WHAT THE TASK ASKS: Find every line in the data that contains the string "Select", matching case exactly, and copy each of those lines.

Collected data:
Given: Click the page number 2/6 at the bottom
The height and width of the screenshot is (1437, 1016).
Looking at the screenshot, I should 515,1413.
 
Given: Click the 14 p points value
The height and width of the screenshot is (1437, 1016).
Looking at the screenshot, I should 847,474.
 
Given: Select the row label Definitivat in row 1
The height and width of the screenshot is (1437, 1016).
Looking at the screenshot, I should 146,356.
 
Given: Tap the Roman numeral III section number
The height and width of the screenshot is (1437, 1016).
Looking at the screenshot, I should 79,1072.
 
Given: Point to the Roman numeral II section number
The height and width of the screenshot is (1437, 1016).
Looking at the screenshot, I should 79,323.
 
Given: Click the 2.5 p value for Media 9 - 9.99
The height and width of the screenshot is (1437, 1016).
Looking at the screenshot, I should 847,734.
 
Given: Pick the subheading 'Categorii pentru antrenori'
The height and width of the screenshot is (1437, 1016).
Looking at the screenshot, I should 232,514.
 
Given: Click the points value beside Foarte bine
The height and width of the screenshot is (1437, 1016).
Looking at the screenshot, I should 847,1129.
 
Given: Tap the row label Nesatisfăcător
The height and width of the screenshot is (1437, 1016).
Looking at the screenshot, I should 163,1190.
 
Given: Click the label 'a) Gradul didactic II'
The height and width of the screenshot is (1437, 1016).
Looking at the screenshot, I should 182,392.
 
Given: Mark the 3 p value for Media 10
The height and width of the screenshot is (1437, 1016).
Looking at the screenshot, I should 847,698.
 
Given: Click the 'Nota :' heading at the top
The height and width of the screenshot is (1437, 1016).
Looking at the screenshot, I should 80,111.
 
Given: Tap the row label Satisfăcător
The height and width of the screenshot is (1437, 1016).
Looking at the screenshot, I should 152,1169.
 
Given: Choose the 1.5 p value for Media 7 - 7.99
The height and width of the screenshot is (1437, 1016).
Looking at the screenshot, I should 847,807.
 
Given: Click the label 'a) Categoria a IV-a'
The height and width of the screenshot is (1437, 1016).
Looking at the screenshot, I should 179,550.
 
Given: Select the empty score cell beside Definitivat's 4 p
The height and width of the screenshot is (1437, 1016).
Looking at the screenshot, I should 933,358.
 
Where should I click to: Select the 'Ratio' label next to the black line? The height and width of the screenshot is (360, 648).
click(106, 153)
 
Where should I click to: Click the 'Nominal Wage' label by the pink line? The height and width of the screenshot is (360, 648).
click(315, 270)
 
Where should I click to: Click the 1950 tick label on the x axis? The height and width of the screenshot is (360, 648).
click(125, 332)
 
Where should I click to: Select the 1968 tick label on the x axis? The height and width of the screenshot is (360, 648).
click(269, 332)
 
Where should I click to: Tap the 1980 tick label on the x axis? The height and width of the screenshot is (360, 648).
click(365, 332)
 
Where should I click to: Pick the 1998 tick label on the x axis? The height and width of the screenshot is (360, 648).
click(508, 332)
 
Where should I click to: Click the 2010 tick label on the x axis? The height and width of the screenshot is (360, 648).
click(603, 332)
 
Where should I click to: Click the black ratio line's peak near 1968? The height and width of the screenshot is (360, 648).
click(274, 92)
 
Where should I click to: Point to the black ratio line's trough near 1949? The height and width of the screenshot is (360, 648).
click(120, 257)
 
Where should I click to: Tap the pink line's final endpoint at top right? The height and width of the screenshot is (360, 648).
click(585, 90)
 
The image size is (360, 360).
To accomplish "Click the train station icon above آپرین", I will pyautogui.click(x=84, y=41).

RESPONSE TO THE EXERCISE:
Given: Select the row label Definitivat in row 1
Given: Select the empty score cell beside Definitivat's 4 p
Where should I click to: Select the 'Ratio' label next to the black line? The height and width of the screenshot is (360, 648).
Where should I click to: Select the 1968 tick label on the x axis? The height and width of the screenshot is (360, 648).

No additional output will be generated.